交接過程中,難免會碰到他的手,偶爾,他的手也會輕輕擦過她的指尖。
像被燭淚燙到,蘇幼儀有些瑟縮的衝動,但都被她忍住。
漫長的包紮終於結束,絹絲遮住江遲序一部分後背,那股莫名旖旎的氣氛才少了一些。
蘇幼儀長舒一口氣,又怕自己的氣息冒犯了江遲序,連忙憋住,站起來。
原本她是站在床前的,但是為了纏繞絹絲,不知何時,她已經坐在了江遲序床邊......
冒犯,這是天大的冒犯!
生怕被責怪,蘇幼儀又彎下腰重新鋪展了一下方才坐過的地方,生怕留下一點褶皺。
「多謝。」江遲序背對著她將寢衣穿好。
「啊...沒事,我...我,沒事。」蘇幼儀祈禱自己此刻的臉不要紅。
「我得走了,兄長,我...我還沒吃飯,啊不對,我還沒......」她腦子空空的,隨口扯出一些事情搪塞。
無論如何,她必須要走了。
因為今天頻頻冒出的大膽想法又像春天裡吸滿雨水的藤蘿一樣,在腦子裡蔓延滋長。
她落荒而逃。
-
郡王府安靜了幾日,漸漸重新沉浸在喜事將近的歡樂氛圍中。
雖然蘇幼儀沒有回應這婚事,但是已經不重要。
蘇幼儀這些天除了安心準備三日後宮宴上皇后的生辰賀禮,就是睡覺。
她這些天睡不好,頻頻夜夢,光怪陸離。
「啊——」她驚坐起,大口大口喘著粗氣。
桃溪連忙跑進來查看她的情況。
「小姐,您喝點水緩緩吧。

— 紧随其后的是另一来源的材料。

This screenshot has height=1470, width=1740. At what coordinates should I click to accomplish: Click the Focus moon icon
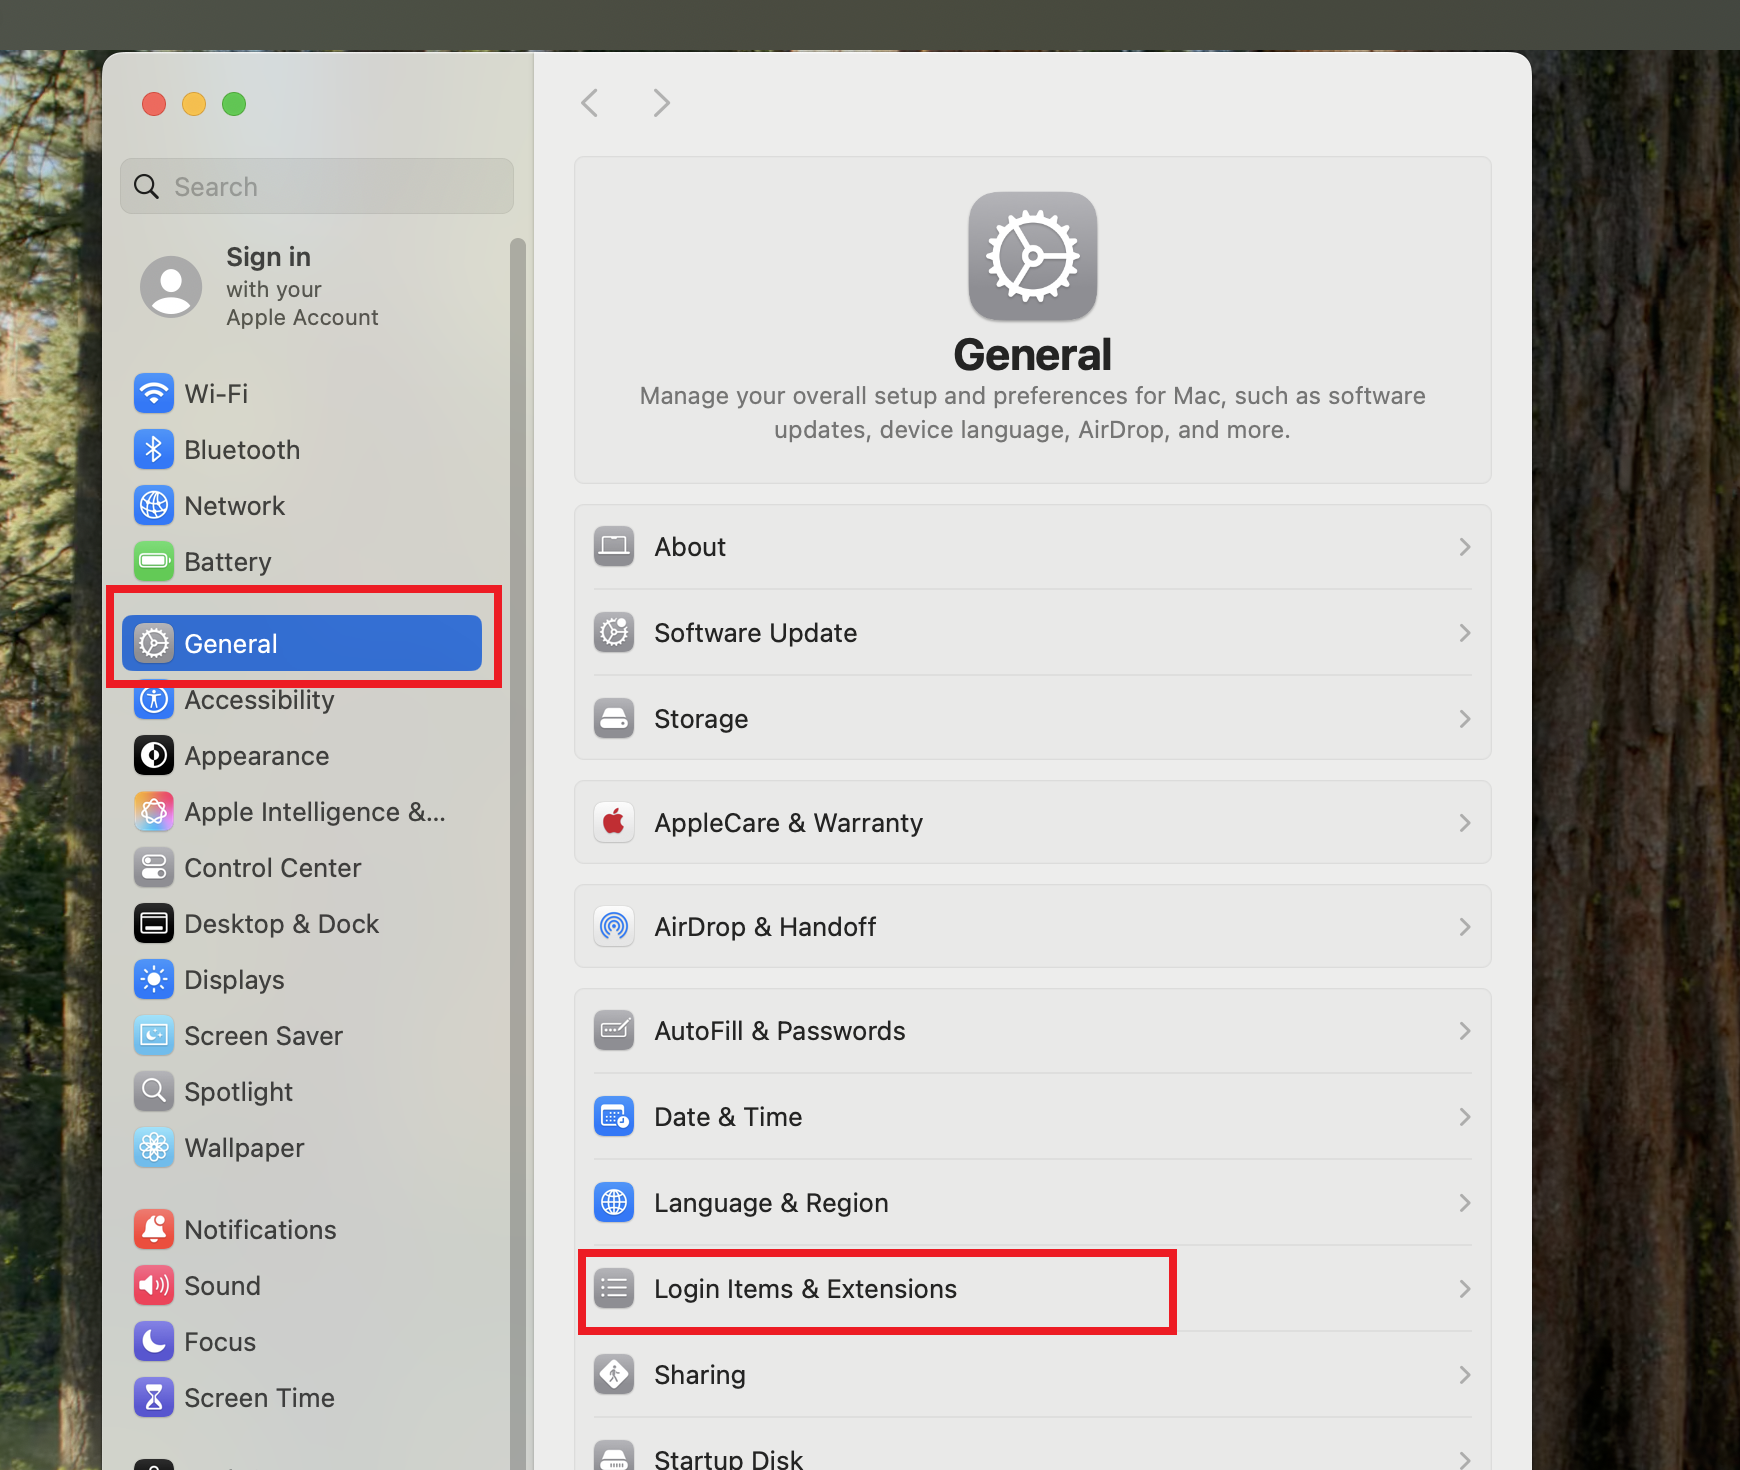[154, 1342]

」
這已經不知道是第幾次,小姐從夢中驚醒了。
目光有些呆滯,蘇幼儀看了看桃溪,喝了一口溫熱的水,這才回過神來。
她剛才夢見自己設計江遲序,嫁給了他。
然後新婚夜被他掐住脖子厲聲質問:說!我明明幫了你,可是為什麼要害我!
她把臉埋在手掌中,自己若是真的這樣做,那麼真的要被兄長厭惡徹底了。
「小姐,方才彩菊來說,王妃今日中午設了家宴。」
「好。」蘇幼儀不再多想,下床梳洗。
確實是家宴,桌上除了她和祝惜芸,就是老夫人、郡王夫婦還有江遲序兄弟二人。
一番客氣後,大家悶聲吃飯。
是郡王先開了口,他道:「往日蘇兄待我如親兄弟,如今他已去了十年,看著孩子健康長大,實在是感慨萬千。」
是的,今天是父親的忌日,蘇幼儀沒想到郡王還記得。
十年前的今天,她失去了父親,再過一個月,她乘船來到京都。
郡王妃道:「是啊,都長大了,今後都是一家人,郡王當心身體,切莫傷懷。」
說著,她轉頭笑盈盈看向蘇幼儀,像從前那樣,「幼儀,今後你就像我與郡王的親生女兒一般。」
蘇幼儀從前總會因這句話觸動,但是現在,她有些聽膩了。
這句話就像一張熱乎乎的燒餅,綁在她剛好夠不到的地方,而她就是那個飢腸轆轆,無數次努力抓燒餅的傻瓜。
「多謝郡王妃。」她無話可說,只有道謝。
「遲安從小身子不好。」沉默全程的老夫人終於開了口。